(Beginning of Task material)
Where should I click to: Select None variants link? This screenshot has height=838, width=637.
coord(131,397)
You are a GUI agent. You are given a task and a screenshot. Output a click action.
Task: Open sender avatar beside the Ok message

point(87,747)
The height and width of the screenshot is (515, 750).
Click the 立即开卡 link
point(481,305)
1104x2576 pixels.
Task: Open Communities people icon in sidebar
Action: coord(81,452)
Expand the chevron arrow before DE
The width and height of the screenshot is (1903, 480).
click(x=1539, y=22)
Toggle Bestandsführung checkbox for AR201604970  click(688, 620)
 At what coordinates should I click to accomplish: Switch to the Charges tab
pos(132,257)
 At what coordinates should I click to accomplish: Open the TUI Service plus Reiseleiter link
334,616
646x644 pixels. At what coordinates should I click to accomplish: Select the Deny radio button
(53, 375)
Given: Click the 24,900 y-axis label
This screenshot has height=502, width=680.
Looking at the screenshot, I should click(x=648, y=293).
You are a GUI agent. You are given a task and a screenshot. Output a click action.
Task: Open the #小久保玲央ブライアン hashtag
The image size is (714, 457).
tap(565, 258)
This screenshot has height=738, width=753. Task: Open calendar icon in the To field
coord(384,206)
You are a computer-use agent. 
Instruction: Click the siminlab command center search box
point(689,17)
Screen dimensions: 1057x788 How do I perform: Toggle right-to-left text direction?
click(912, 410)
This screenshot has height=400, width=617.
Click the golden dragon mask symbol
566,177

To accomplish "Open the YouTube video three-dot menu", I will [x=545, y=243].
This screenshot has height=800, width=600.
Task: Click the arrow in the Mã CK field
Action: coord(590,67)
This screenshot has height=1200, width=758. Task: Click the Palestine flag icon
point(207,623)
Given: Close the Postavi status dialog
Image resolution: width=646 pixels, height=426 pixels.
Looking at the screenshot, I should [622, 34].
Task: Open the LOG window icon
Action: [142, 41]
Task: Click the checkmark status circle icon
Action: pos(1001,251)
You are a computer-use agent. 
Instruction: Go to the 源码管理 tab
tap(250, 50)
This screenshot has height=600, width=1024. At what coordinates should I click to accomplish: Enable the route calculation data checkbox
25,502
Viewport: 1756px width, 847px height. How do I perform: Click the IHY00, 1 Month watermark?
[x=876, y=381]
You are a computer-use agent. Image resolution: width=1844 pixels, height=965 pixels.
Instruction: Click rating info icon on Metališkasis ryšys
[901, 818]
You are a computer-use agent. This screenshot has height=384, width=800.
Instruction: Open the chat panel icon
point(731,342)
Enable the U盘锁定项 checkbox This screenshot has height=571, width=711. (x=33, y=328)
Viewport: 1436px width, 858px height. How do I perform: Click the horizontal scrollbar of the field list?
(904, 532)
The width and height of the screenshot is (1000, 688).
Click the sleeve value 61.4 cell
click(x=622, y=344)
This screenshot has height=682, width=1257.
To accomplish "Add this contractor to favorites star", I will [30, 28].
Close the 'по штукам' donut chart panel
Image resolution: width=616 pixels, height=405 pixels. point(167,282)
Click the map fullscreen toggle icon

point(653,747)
(End of Task material)
→ What to produce
Output the records once more, exactly as they stand.

→ Task result
Where should I click to: Select None variants link? This screenshot has height=838, width=637.
coord(131,397)
You are a GUI agent. You are given a task and a screenshot. Output a click action.
Task: Open sender avatar beside the Ok message

point(87,747)
The height and width of the screenshot is (515, 750).
Click the 立即开卡 link
point(481,305)
1104x2576 pixels.
Task: Open Communities people icon in sidebar
Action: coord(81,452)
Expand the chevron arrow before DE
The width and height of the screenshot is (1903, 480).
click(x=1539, y=22)
Toggle Bestandsführung checkbox for AR201604970  click(688, 620)
 At what coordinates should I click to accomplish: Switch to the Charges tab
pos(132,257)
 At what coordinates should I click to accomplish: Open the TUI Service plus Reiseleiter link
334,616
646x644 pixels. At what coordinates should I click to accomplish: Select the Deny radio button
(53, 375)
Given: Click the 24,900 y-axis label
This screenshot has height=502, width=680.
Looking at the screenshot, I should click(x=648, y=293).
You are a GUI agent. You are given a task and a screenshot. Output a click action.
Task: Open the #小久保玲央ブライアン hashtag
The image size is (714, 457).
tap(565, 258)
This screenshot has height=738, width=753. Task: Open calendar icon in the To field
coord(384,206)
You are a computer-use agent. 
Instruction: Click the siminlab command center search box
point(689,17)
Screen dimensions: 1057x788 How do I perform: Toggle right-to-left text direction?
click(912, 410)
This screenshot has height=400, width=617.
Click the golden dragon mask symbol
566,177

To accomplish "Open the YouTube video three-dot menu", I will [x=545, y=243].
This screenshot has height=800, width=600.
Task: Click the arrow in the Mã CK field
Action: coord(590,67)
This screenshot has height=1200, width=758. Task: Click the Palestine flag icon
point(207,623)
Given: Close the Postavi status dialog
Image resolution: width=646 pixels, height=426 pixels.
Looking at the screenshot, I should [622, 34].
Task: Open the LOG window icon
Action: [142, 41]
Task: Click the checkmark status circle icon
Action: pos(1001,251)
You are a computer-use agent. 
Instruction: Go to the 源码管理 tab
tap(250, 50)
This screenshot has height=600, width=1024. At what coordinates should I click to accomplish: Enable the route calculation data checkbox
25,502
Viewport: 1756px width, 847px height. How do I perform: Click the IHY00, 1 Month watermark?
[x=876, y=381]
You are a computer-use agent. Image resolution: width=1844 pixels, height=965 pixels.
Instruction: Click rating info icon on Metališkasis ryšys
[901, 818]
You are a computer-use agent. This screenshot has height=384, width=800.
Instruction: Open the chat panel icon
point(731,342)
Enable the U盘锁定项 checkbox This screenshot has height=571, width=711. (x=33, y=328)
Viewport: 1436px width, 858px height. How do I perform: Click the horizontal scrollbar of the field list?
(904, 532)
The width and height of the screenshot is (1000, 688).
Click the sleeve value 61.4 cell
click(x=622, y=344)
This screenshot has height=682, width=1257.
To accomplish "Add this contractor to favorites star", I will [30, 28].
Close the 'по штукам' donut chart panel
Image resolution: width=616 pixels, height=405 pixels. point(167,282)
Click the map fullscreen toggle icon

point(653,747)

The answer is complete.